Yazidis in Turkey’s refugee camps discriminated against: Report

Yazidis in Turkey’s refugee camps discriminated against: Report

DİYARBAKIR - Doğan News Agency
Yazidis in Turkey’s refugee camps discriminated against: Report

DHA photo

Asylum seekers who have fled conflicts in Iraq and Syria are still not formally recognized as refugees in Turkey, while Yazidis are not afforded equal rights, a new report by the Diyarbakır Bar Association Children’s Rights Center has found.

According to the report, Yazidis from Iraq’s Sinjar province face discrimination and have been excluded from the right to free health care offered to other Syrian asylum seekers.

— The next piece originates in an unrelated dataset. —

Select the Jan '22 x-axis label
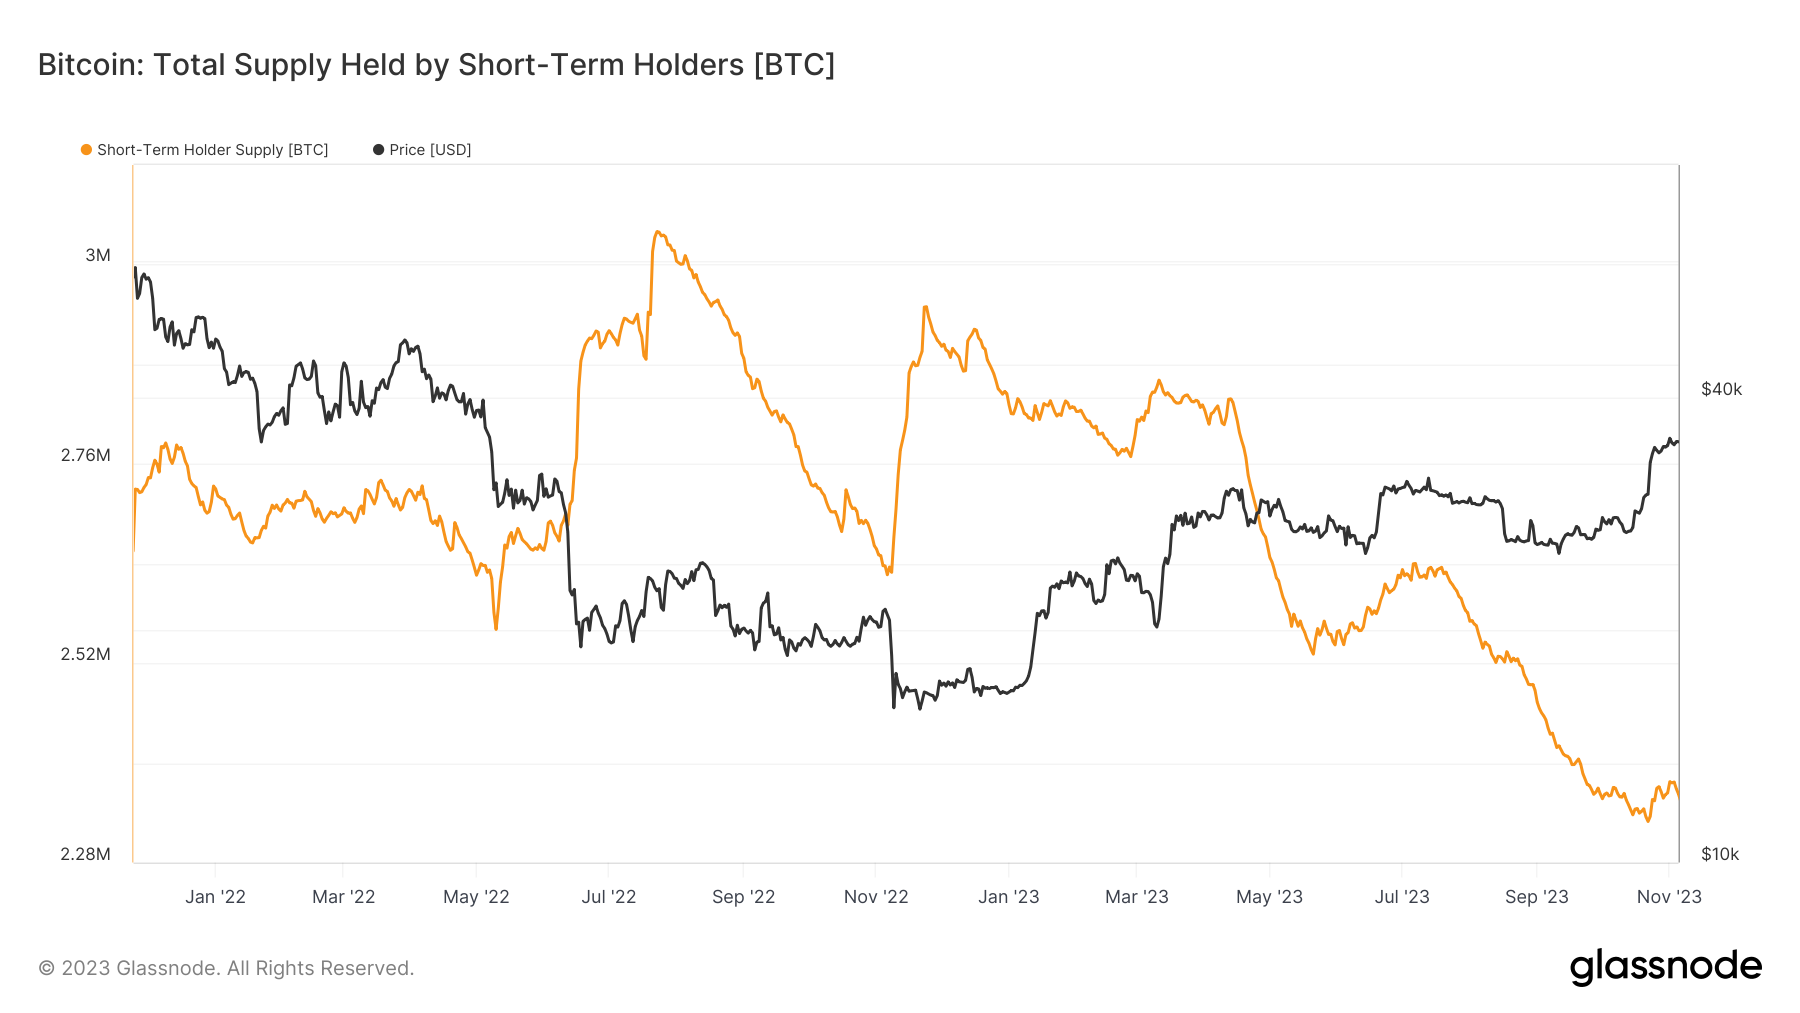The image size is (1800, 1013). (x=215, y=897)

The report particularly focused on the Fidanlık camp in the southeastern province of Diyarbakır, where Yazidis were placed after the Islamic State of Iraq and the Levant (ISIL) attacks in 2014.

There are reportedly around 3,000 Yazidis from Iraq currently residing in Turkey.

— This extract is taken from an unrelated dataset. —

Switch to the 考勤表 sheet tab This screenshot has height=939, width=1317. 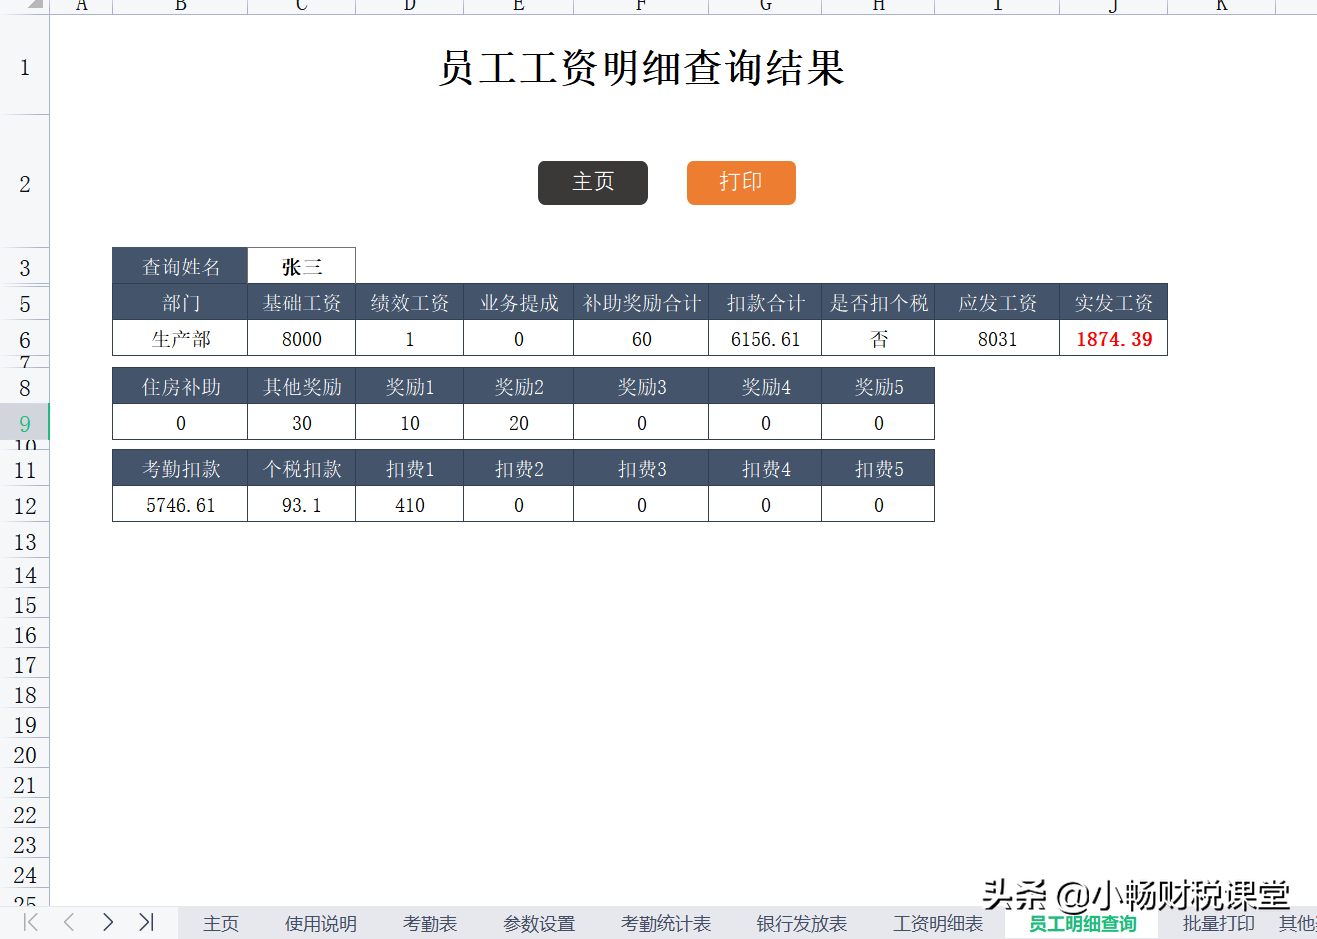click(429, 923)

‘No support’ from state institutions


The Diyarbakır Bar Association’s report reiterated that thousands of Yazidis were slaughtered by ISIL and most of them had starved to death or died of thirst.

Most Yazidis in Turkey have been placed in camps containing 850 tents installed by local municipalities, but the report stated that state institutions have not given adequate support to these camps. 

A public mandate ordering free medical care for asylum seekers from Syria was sent to all official hospitals, but Yazidis from Iraq are being discriminated against in healthcare provision.

The Chamber of Doctors and Health Laborers Union has stated that only secondary and tertiary medical care is provided in the camps by volunteer medics. 

Many medical operations must be registered and paid for, and Dicle University’s Medical Faculty Hospital in Diyarbakır alone is owed around 200,000 Turkish Liras for conducting unregistered operations, according to the chamber.